24 février 2007

Le vote blanc ? Et après ?

C'est une question qui revient souvent :
Je vais tenter de répondre, mais je ne serai pas sûr de convaincre tout ceux qui savent déjà pour qui voter et qui iront voter. De plus, le soucis de ce genre de texte est son coté moraliste. Assumons-le jusqu'au bout.

A voter et à faire voter.
Les votants étaient 33 Millions en 2002 et la population en âge de voter est d'environ 47,5 Millions. Mon discours s'adresse donc en priorité au 15 millions restants. Ceux qui ne sont pas inscrits en forme la moitié et l'autre moitié les abstentionnistes. ça fait du monde, même si d'autres calculs parlent de 5 millions de non-inscrits.
Nous aurons besoin des 33 millions , mais là aujourd'hui je m'adresserai à tous ceux qui sont inscrits et qui hésitent encore à aller voter.
Ceux qui voteront peut-être parce que nous les aurons convaincu de se déplacer et d'aller voter. Voilà la première chose à laquelle sert le vote blanc;
A voter et à faire voter.

Pourquoi et pour quoi ?
Entreprise ardue il est vrai aujourd'hui, nous réalisons jours aprés jours à quel point la confiance entre les politiques et les citoyens est affaiblie. La question n'est plus de savoir si c'est justifié ou pas, la défiance est sans équivoque pour 2/3 des français qui ne font confiance ni à la droite ni à la gauche pour gouverner. Chez les abstentionnistes c'est encore plus grave évidemment, ils sont 87 %. Voilà donc la défiance mise en évidence et qui justifie d'autant le fait de ne plus voter. Ainsi pour ces abstentionnistes voter est un outil qui légitime ces mêmes élus qu'il jugent éloignés de leur préoccupation. Bref, pour ceux qui sont inscrits et qui peuvent voter, à quoi bon .
Nous en sommes là.

Le vote blanc permet de séparer cette défiance du politique de la défiance de la démocratie. Il est plutôt sain d'attendre de ces responsables une certaines proximité, en tout cas qu'ils se sentent proche des attentes citoyennes, qu'ils les comprennent, qu'il y est un minimum d'empathie. Las, aujourd'hui les discours et les images ne montrent et ne démontrent qu'un éloignement qui semble inéxorable. Par contre le modèle démocratique est sur toute la planète, l'enjeu de batailles incessantes. Quelque soit le pays; qu'il soit en voie de dévelloppement ou établie, ce modèle fait figure d'objectif à atteindre. Comme une utopie nécéssaire au bien-être commun. Le rejeter, correspond à insulter le désir de progrès humain. Faire donc la différence entre démocratie et politique est pour moi faire oeuvre de salubrité publique.
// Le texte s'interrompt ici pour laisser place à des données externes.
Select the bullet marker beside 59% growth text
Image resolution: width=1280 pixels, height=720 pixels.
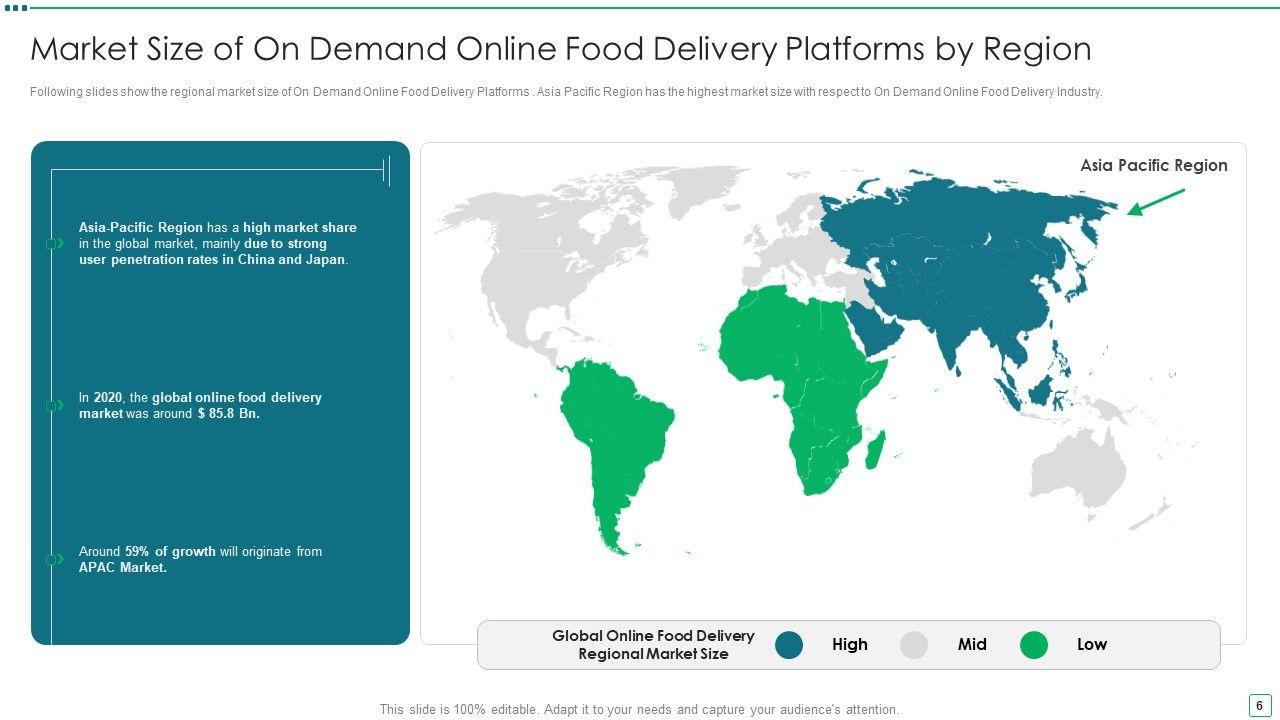click(x=55, y=559)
Suffit-il de voter blanc pour que les élus se rapprochent des citoyens ?
Si le nombre de vote blanc est faible, la majorité gagne, et l'éloignement persiste, on peut imaginer que l'environnement social peut se charger de réguler ce dysfonctionnement. Si non lorsque le nombre est élevé, l'élu est en position de devoir prendre en compte cette demande. J'ai déjà démontré que l'abstention ne permet pas l'amélioration de cette relation. Par élimination, je pourrai me contenter de dire que le vote suffit.
On peut ajouter toutefois que sur le terrain un électeur qui va voter blanc le dit et l'affirme. Il devient donc l'enjeu du travail de conviction de l'élu. Ce geste met en évidence un manque de choix satisfaisant pour l'électeur, le candidat se doit d'aller au contact de l'électeur, c'est la rêgle du genre. Il aura à priori plus de "facilité" à convaincre un électeur qui est prêt à voter plutôt que celui qui va voter pour un autre candidat.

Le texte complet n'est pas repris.